The Michael Williams Band
True Blue Productions
Producer: Eddie Kramer
Blues has pretty much run its course and become the stuff of cartoony 50 something white males with soul patches, bowling shirts, and fedoras. It’s morphed from being a purely African American art form full of intensely personal artistic expressions, to modern day minstrelsy and bad black people impersonations. All those great album titles by Albert King, Buddy Guy, and B.B. King have lost their original audience. The residue of this once great music can be found at open mic nights, or watered down to fit on a Sons of Anarchy soundtrack.
And then there’s Michael Williams. He comes from Texas, plays gritty guitar, sings like a chain smoker, and belts the kind of blues that would make his late father, blues singer Larry “Junior Medlow” Williams proud. His second album is called Fire Red and it’s saturated with the kind of burning gut level stuff that has been missing from blues music for a long time.
From the straight up Hendrixy/Voodoo inspired stomp of the title track to the ridiculously thick wah/slide guitar of “Bet Yo’ Mama,” Williams brings a raw authenticity to his music. Not to be put in a bag, the album is diverse in its ability to display the many facets of the blues using William’s voice as a linchpin to hold it all together. The funky R&B of “No More Suffering” with its bluesy Proctavia licks and country-blues extrapolations, gives way to the Latin influenced “Entre Tus Ojos.”

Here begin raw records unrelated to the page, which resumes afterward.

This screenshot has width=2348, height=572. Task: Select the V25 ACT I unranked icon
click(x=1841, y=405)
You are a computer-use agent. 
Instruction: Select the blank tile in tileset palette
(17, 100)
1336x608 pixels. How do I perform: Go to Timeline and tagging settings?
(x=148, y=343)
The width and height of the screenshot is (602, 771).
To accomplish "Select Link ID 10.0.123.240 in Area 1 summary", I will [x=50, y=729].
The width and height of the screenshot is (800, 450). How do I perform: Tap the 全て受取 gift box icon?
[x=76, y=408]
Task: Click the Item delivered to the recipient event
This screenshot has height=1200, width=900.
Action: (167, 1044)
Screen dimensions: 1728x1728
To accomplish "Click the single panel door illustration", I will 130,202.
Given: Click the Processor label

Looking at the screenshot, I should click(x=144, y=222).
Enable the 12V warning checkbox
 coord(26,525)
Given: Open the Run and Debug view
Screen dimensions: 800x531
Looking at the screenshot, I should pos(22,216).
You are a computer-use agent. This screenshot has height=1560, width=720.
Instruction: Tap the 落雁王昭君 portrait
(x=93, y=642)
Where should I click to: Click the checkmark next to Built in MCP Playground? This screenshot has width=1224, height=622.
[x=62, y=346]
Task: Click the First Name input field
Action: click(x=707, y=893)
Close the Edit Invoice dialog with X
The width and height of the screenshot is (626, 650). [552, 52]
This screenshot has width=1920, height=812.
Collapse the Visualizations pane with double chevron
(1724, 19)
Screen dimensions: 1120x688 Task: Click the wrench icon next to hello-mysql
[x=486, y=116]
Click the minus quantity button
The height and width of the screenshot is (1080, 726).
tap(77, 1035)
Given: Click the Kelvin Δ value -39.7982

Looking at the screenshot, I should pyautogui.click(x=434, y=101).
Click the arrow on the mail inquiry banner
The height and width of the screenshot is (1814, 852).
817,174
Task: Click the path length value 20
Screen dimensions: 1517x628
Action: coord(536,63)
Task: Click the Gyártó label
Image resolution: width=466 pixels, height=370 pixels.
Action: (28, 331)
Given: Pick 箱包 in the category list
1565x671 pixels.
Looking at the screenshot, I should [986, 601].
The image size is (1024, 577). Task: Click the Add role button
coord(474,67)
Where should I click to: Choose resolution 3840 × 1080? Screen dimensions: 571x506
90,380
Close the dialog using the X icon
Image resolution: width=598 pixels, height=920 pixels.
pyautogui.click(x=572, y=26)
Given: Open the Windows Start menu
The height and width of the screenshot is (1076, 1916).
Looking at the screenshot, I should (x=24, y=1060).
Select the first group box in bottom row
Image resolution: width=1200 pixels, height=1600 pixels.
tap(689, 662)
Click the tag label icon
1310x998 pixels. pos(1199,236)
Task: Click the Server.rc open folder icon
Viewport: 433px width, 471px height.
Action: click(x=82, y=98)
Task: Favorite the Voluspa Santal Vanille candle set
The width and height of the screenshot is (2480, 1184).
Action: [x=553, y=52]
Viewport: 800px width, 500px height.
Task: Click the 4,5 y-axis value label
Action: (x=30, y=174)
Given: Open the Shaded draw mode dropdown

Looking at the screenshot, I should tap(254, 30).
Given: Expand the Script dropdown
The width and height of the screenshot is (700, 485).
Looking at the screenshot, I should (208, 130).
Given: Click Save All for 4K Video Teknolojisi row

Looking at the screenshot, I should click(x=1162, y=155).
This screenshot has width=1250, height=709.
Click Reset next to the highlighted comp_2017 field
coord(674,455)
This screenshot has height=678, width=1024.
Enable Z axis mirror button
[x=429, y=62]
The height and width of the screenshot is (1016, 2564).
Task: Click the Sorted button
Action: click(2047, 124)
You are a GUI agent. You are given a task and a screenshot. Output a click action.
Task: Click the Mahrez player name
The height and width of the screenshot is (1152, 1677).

“It’s No Surprise” is a straight-ahead Texas shuffle that swings hard and shows off what this band could do in a blues club. Williams took guitar lessons from Chris Duarte when he was a teenager and this track demonstrates that he was a very good student. He categorizes his playing style somewhere between SRV and post Hendrix, a touch of Chet Atkins, and life’s trials and tribulations. You can hear this in his playing sans the super obvious clichés. Sitting a Strat flat on his lap and using a Bic lighter for slide is also part of his musical arsenal. On “If You Let Me” he gets really down home doubling his vocal lines with terrific slide work.
He’s found the middle ground between communicating on his instrument with authority, passion, and virtuosity, without sounding like a guitar clinic. Legendary producer Eddie Kramer produced this record and as you would expect, the production is warm, energetic, and very live sounding. You can hear the band playing together in a room with only a few overdubs. Williams played guitar and sang at the same time on these tracks.
Fire Red is a refreshing record. Michael Williams’ rough voiced emotional singing is the big draw here but his guitar playing is stellar as well. The band is funky, solid, and knows how to swing. If you think blues is all bowling shirts and soul patches, Fire Red will change your mind.